Problem description:
Recast everything from the line containing "You are a computer-use" down to the end of the items as a Markdown table with two columns, Row and Line, giving each line its own numbered row and skipping blank lines. Leave the pictures out.

___ Information supplied

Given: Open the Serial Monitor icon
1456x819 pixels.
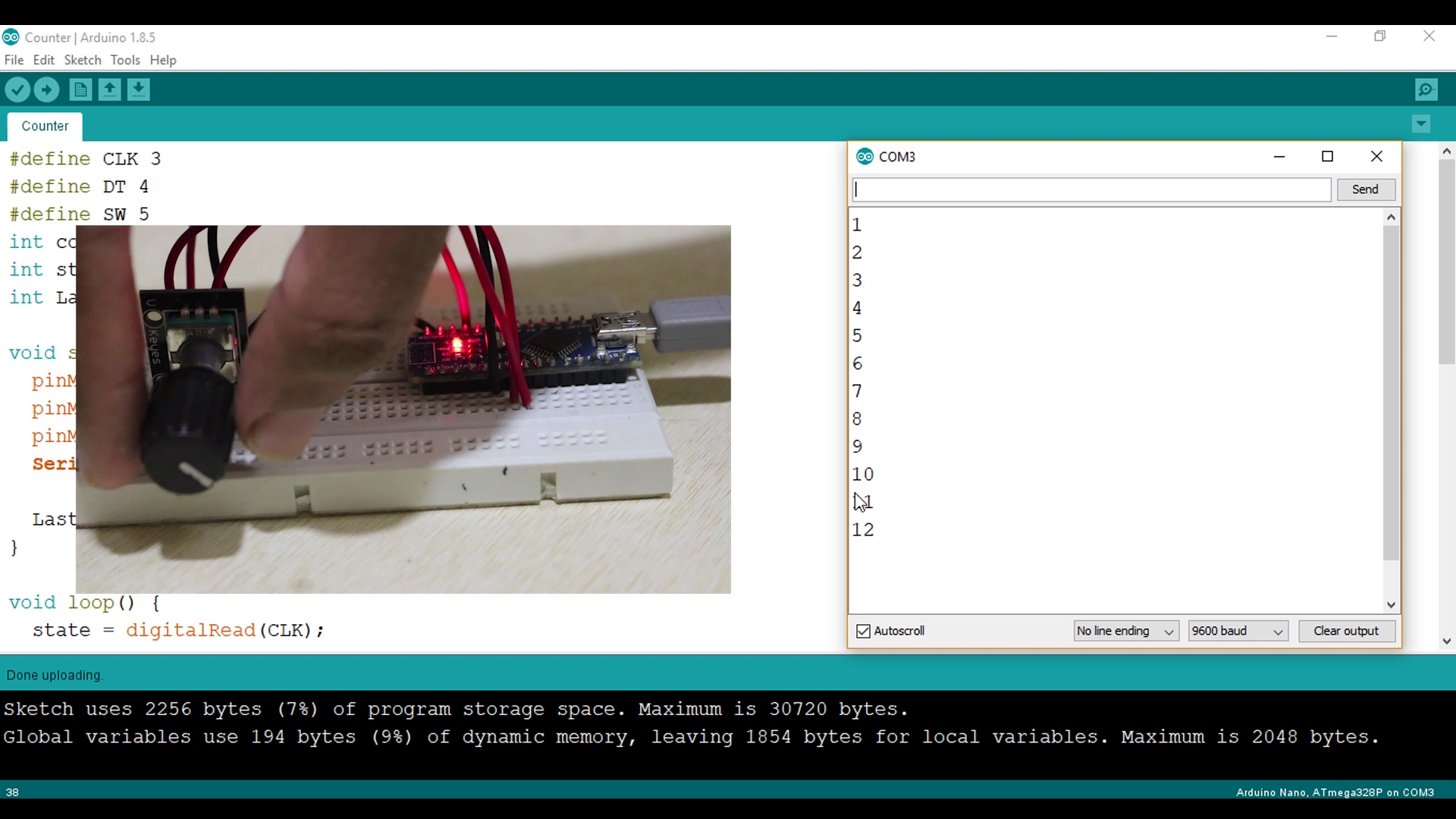Looking at the screenshot, I should [1426, 89].
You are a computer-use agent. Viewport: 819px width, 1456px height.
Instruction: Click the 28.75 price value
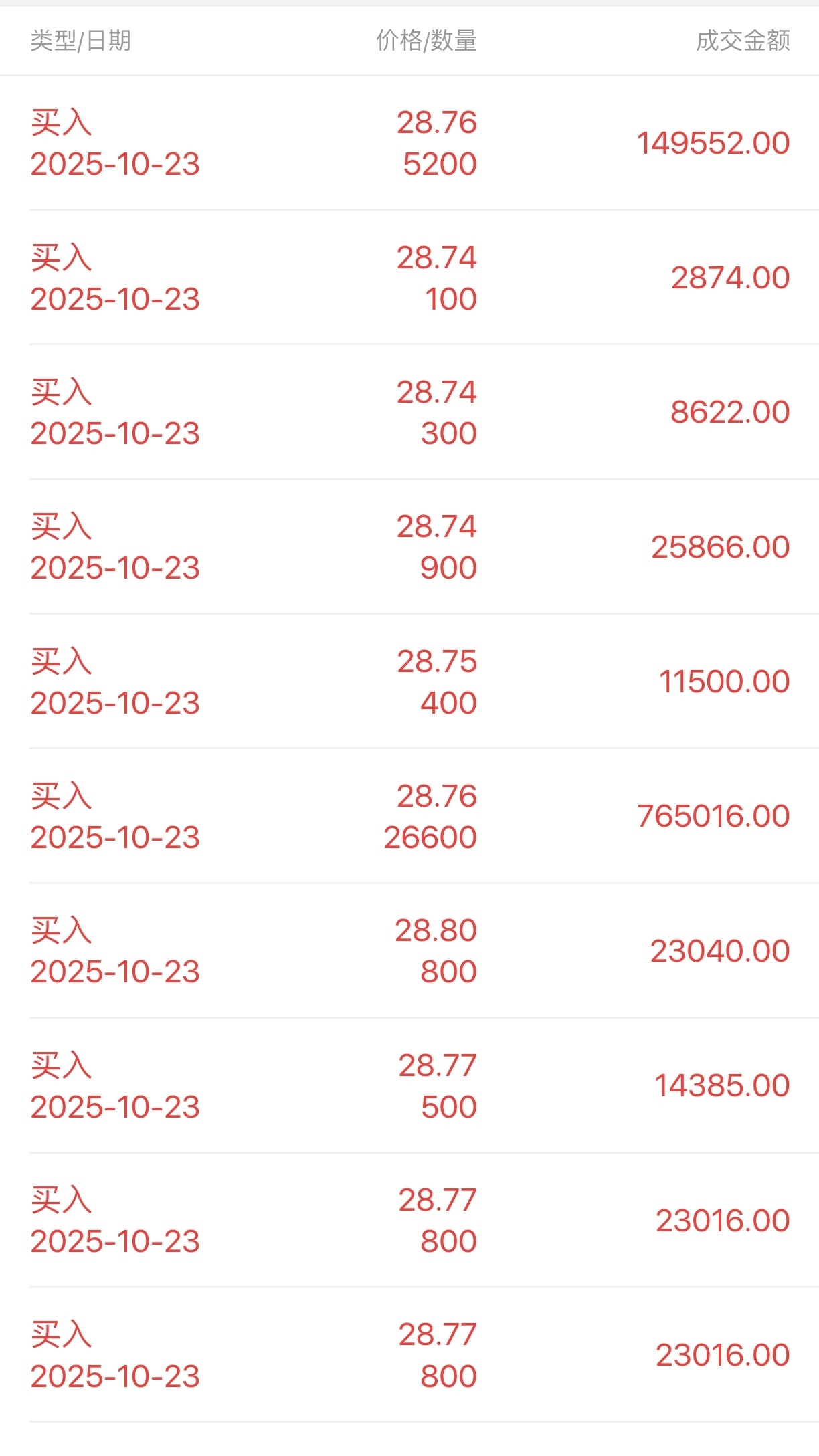437,661
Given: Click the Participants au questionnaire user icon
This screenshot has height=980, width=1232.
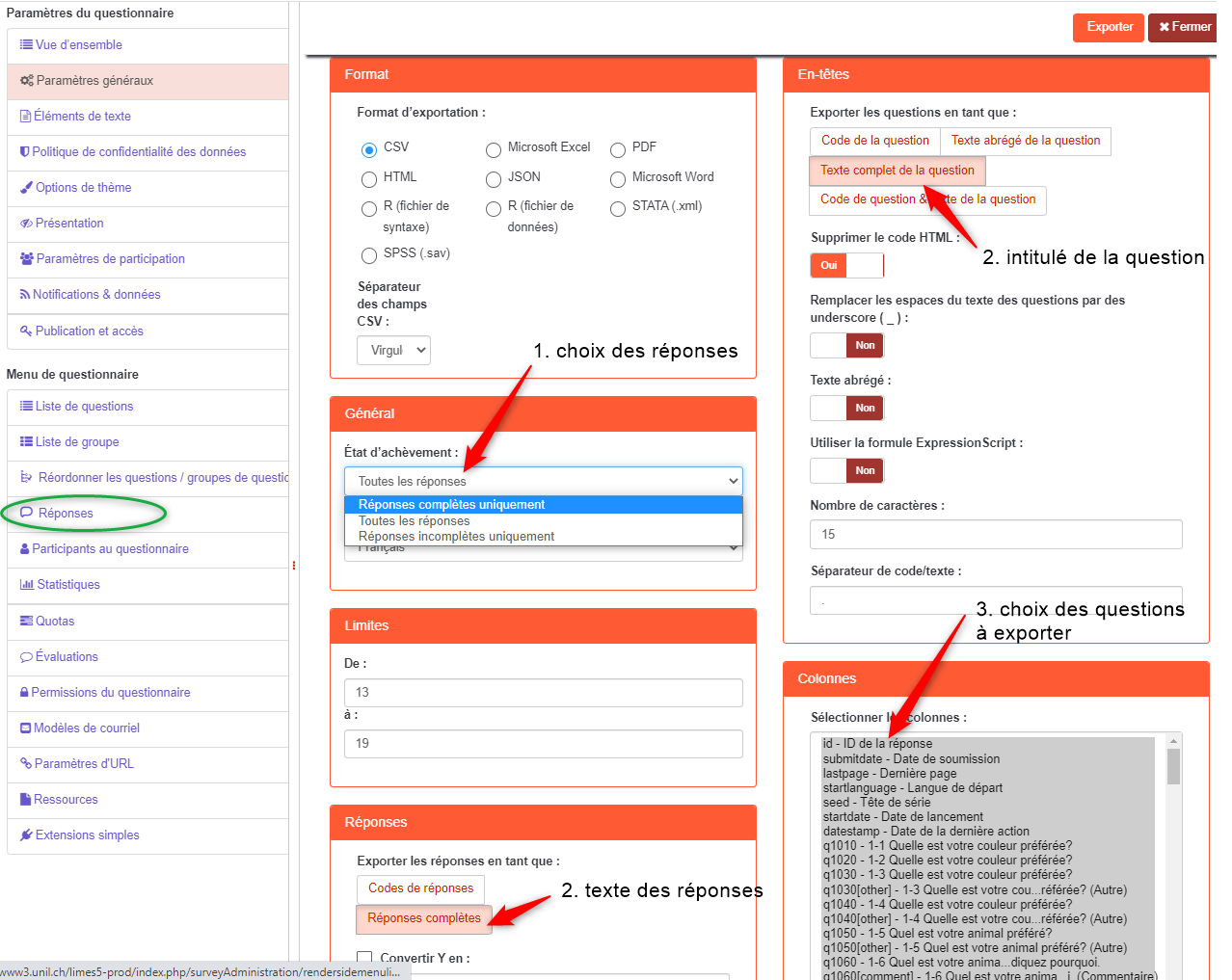Looking at the screenshot, I should click(25, 549).
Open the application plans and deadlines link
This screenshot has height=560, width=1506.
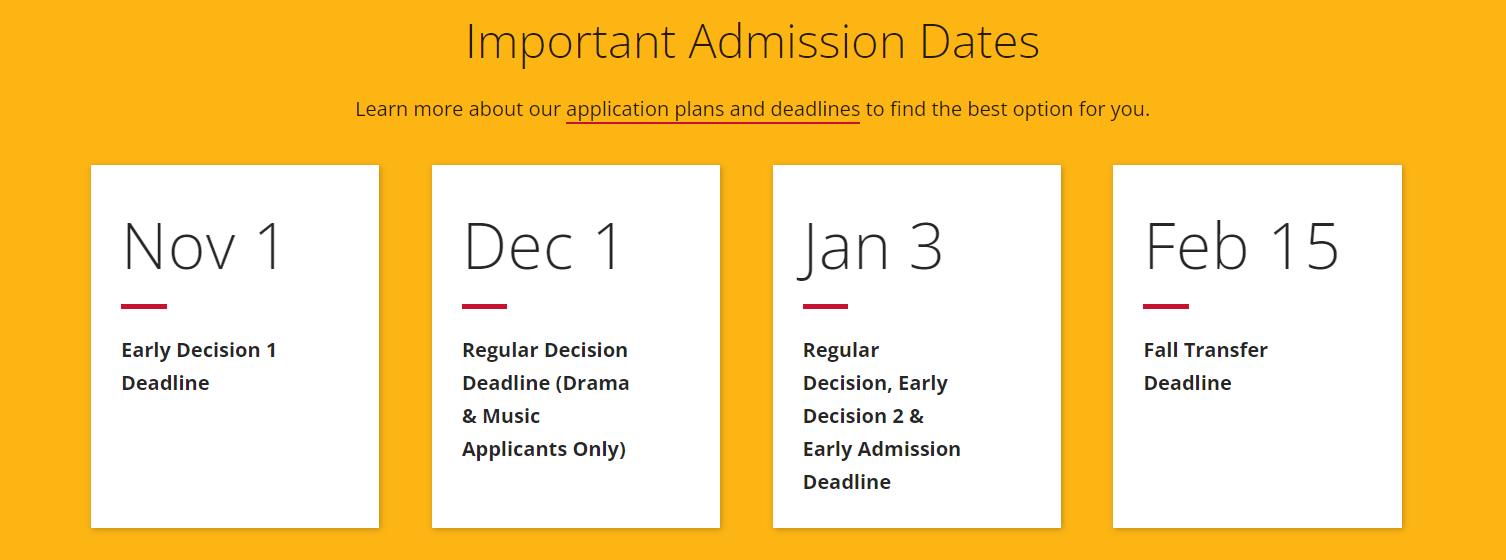(x=712, y=109)
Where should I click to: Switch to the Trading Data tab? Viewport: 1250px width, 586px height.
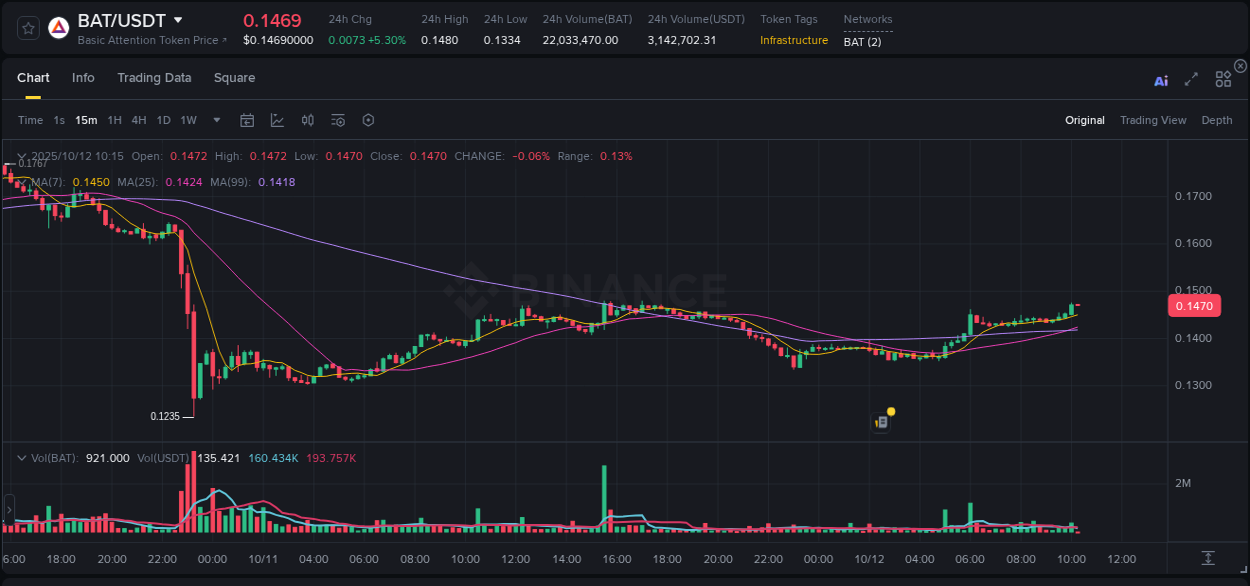pos(154,77)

______

The answer:
| Row | Line |
|---|---|
| 1 | You are a computer-use agent. Viewport: 819px width, 1456px height. |
| 2 | Instruction: Click the 28.75 price value |
| 3 | 437,661 |
| 4 | Given: Click the Participants au questionnaire user icon |
| 5 | This screenshot has height=980, width=1232. |
| 6 | Looking at the screenshot, I should click(25, 549). |
| 7 | Open the application plans and deadlines link |
| 8 | This screenshot has height=560, width=1506. |
| 9 | (x=712, y=109) |
| 10 | Where should I click to: Switch to the Trading Data tab? Viewport: 1250px width, 586px height. |
| 11 | pos(154,77) |